評価4点「結末にやられました。」 2006-04-15
レビュアー:くろじ(5人中4人が参考になったと回答)
やさしさ(本当は違うけど)を、やさしさって周りに気づかせなければ、行った本人以外無かったものになるんですね。それがせつなかったです。
評価3点「罪と罰」 2006-07-10
レビュアー:みる(14人中4人が参考になったと回答)
面白く一気に読めた。
しかし読後感があまりよくない。
まず最初から中学生の娘の描写が不自然に思えた。
前半は主人公に対して魅力を感じ読めたが
結局主人公はあまりにも思い込みが激しく
人を愛するということから遠い人として描かれていて
残念だ。
現実社会で救いのない殺人事件が連続で起こっている今
東野氏にはもっと深く人の心の闇を描いてほしいと思う。
評価3点「白夜行のほうが」 2006-08-19
レビュアー:たれパンダ(8人中4人が参考になったと回答)
他人のために犯罪を犯せるだけの大人の愛が伝わる結末を期待したが叶わなかった。主人公の微妙な心理が理解しにくく、犯行トリックも不必要な複雑さを感じた。読後の感動や満足感を評価すると星3つ。

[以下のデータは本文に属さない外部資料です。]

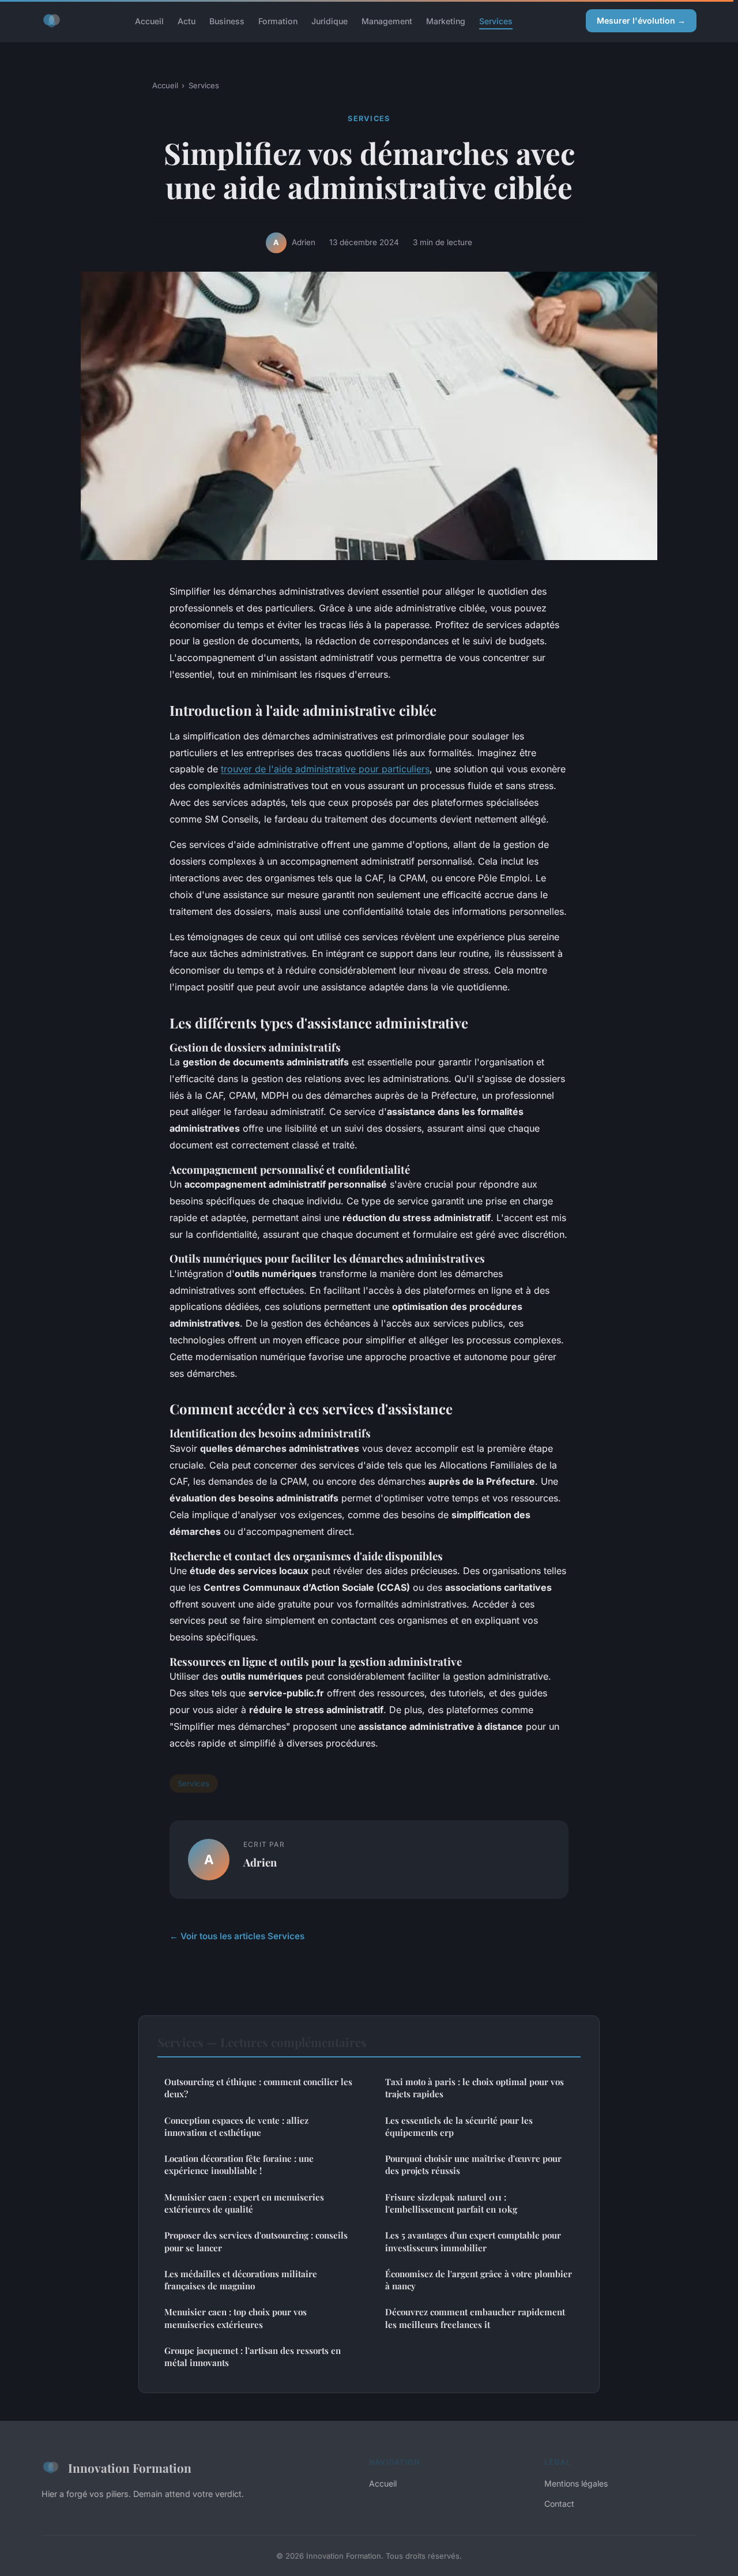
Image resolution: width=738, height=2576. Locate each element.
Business (226, 20)
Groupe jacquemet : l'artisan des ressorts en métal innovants (252, 2356)
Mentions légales (576, 2483)
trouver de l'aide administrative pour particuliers (325, 769)
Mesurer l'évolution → (641, 20)
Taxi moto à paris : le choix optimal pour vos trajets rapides (474, 2088)
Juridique (329, 20)
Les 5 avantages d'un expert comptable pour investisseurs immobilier (473, 2241)
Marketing (445, 20)
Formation (278, 20)
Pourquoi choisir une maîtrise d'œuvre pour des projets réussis (473, 2164)
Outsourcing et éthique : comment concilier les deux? (258, 2088)
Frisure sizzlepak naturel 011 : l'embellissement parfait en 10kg (451, 2203)
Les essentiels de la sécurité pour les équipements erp (459, 2126)
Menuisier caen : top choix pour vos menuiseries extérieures (235, 2318)
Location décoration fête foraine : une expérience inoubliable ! (239, 2164)
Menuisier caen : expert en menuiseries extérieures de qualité (244, 2203)
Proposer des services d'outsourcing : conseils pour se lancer (256, 2241)
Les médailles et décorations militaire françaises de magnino (240, 2280)
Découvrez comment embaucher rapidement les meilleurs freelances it (475, 2318)
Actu (186, 20)
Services (496, 20)
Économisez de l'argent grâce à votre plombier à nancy (478, 2280)
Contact (559, 2504)
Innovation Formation (129, 2467)
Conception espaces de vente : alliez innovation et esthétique (236, 2126)
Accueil (149, 20)
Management (387, 20)
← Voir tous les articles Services (237, 1936)
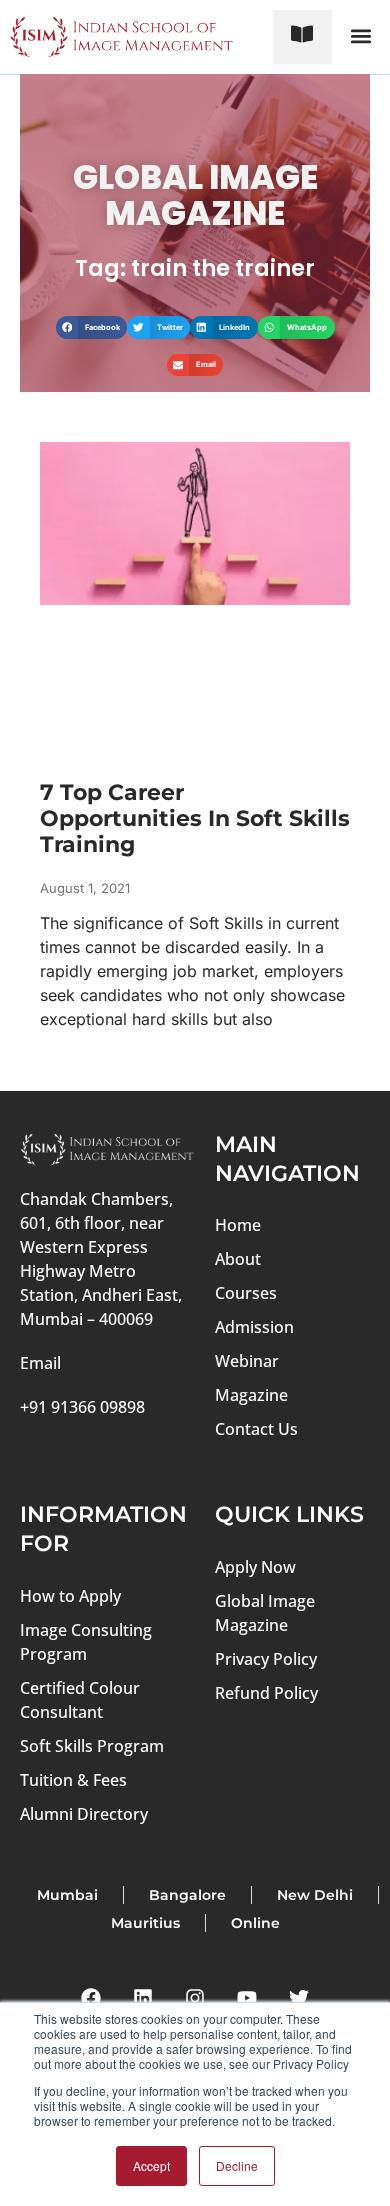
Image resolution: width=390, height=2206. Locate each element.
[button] (360, 36)
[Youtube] (247, 1998)
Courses (246, 1293)
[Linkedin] (143, 1998)
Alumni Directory (84, 1814)
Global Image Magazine (265, 1613)
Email (40, 1363)
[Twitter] (299, 1998)
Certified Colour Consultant (80, 1700)
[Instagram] (195, 1998)
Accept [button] (151, 2165)
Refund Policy (266, 1693)
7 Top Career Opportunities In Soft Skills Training (195, 819)
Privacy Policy (266, 1659)
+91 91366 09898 (82, 1407)
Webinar (247, 1361)
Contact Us (256, 1429)
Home (238, 1225)
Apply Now (255, 1567)
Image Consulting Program (86, 1642)
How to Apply (70, 1596)
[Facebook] (91, 1998)
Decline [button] (237, 2165)
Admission (254, 1327)
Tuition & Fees (73, 1780)
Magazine (251, 1395)
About (238, 1259)
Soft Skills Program (92, 1746)
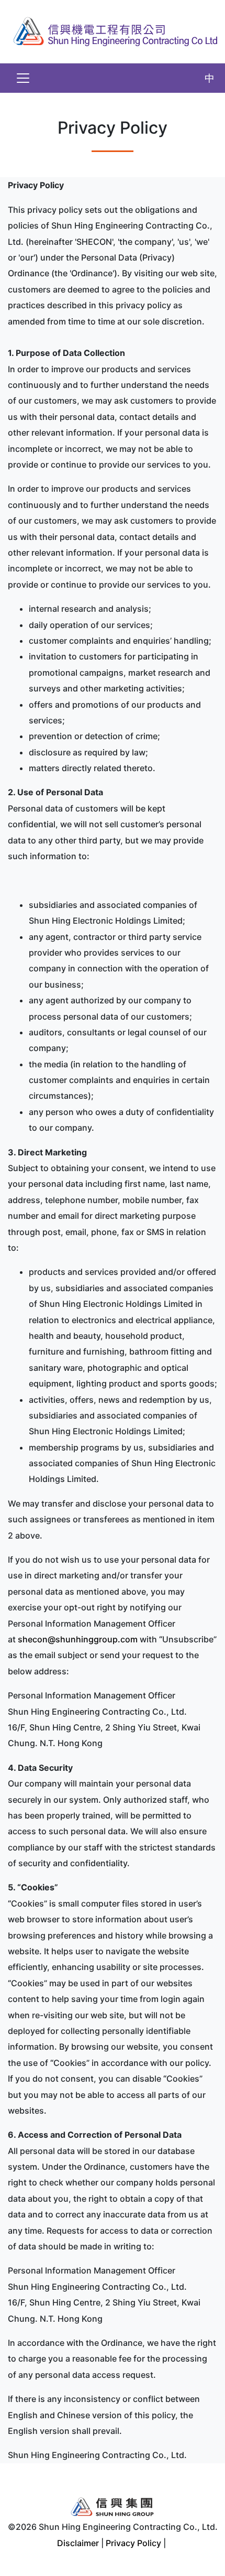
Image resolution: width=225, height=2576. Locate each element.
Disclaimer (78, 2543)
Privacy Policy (133, 2543)
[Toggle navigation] (23, 78)
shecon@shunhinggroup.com (78, 1639)
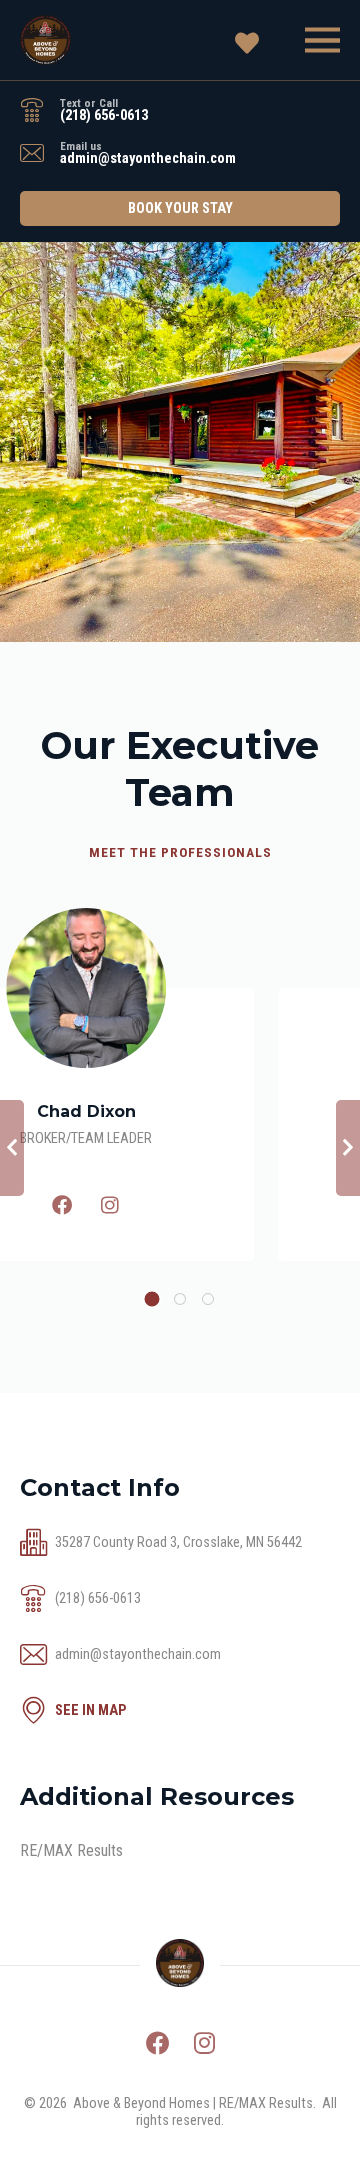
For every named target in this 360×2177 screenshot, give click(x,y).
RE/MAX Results (71, 1850)
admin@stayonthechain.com (148, 158)
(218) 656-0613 (104, 115)
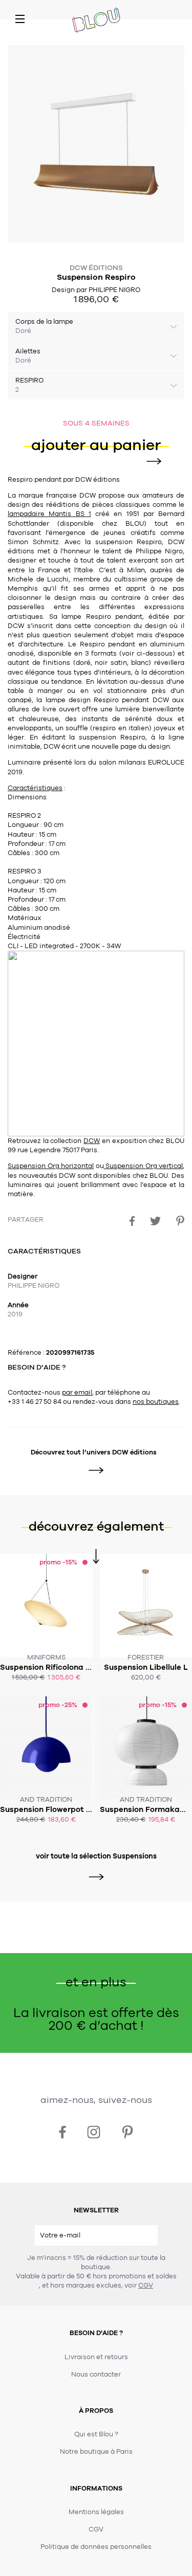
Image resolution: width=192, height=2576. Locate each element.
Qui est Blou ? (96, 2434)
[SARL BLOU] (96, 21)
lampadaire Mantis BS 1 (49, 514)
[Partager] (132, 1221)
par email (77, 1392)
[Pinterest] (180, 1221)
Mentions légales (96, 2512)
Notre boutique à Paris (96, 2451)
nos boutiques (156, 1401)
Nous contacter (96, 2374)
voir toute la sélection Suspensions (96, 1856)
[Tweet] (155, 1221)
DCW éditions (96, 268)
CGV (145, 2285)
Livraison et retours (96, 2357)
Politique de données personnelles (96, 2546)
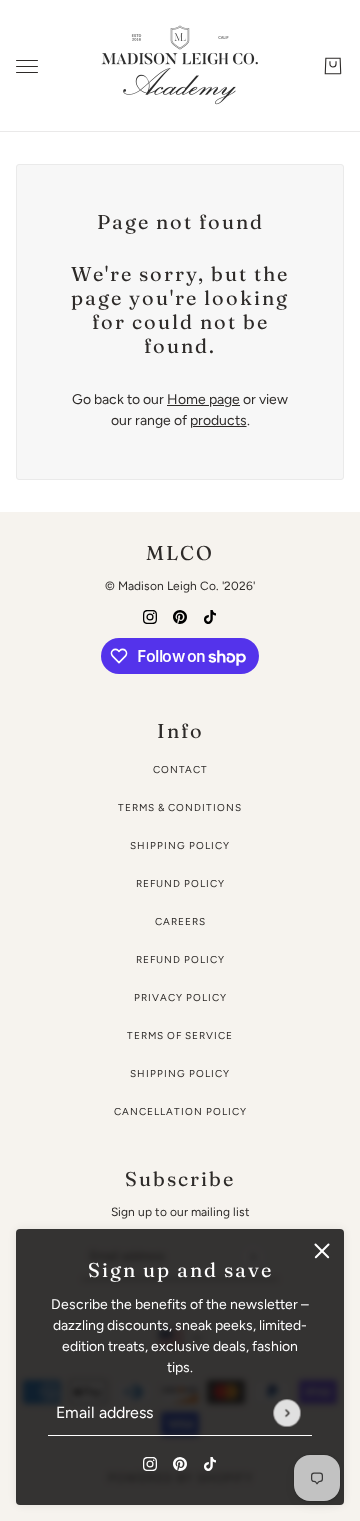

賞はこれまでの仕事ぶりに与えられるものなのでしょうね。
評価5点「小説との向き合い方を問われる本」 2006-10-09
レビュアー:hoge2(8人中4人が参考になったと回答)
私がこの投稿をする時点で、170件ものレビューがすでに合ったことが、この小説が広く関心を集めていることを物語っているでしょう。
殺人事件のなぞを巡るミステリーとして、愛情のために人はどこまで出来るのかを問う恋愛小説として、あるいは犯罪を通して倫理観を問う物語としてなど色々な読み方が出来るところが、この小説の魅力なのだと思います。
観かたによって唐突とも思える幕切れも、ひとつの読み方に読者を縛りたくないという作者の計算と思えます。。
いずれにせよ読者はこの小説の読書体験を通じて、答えの出ない問いに向き合うことになるではないでしょうか。
小説家 東野 圭吾の技巧の冴えるこの作品。読んで損は無いと思います。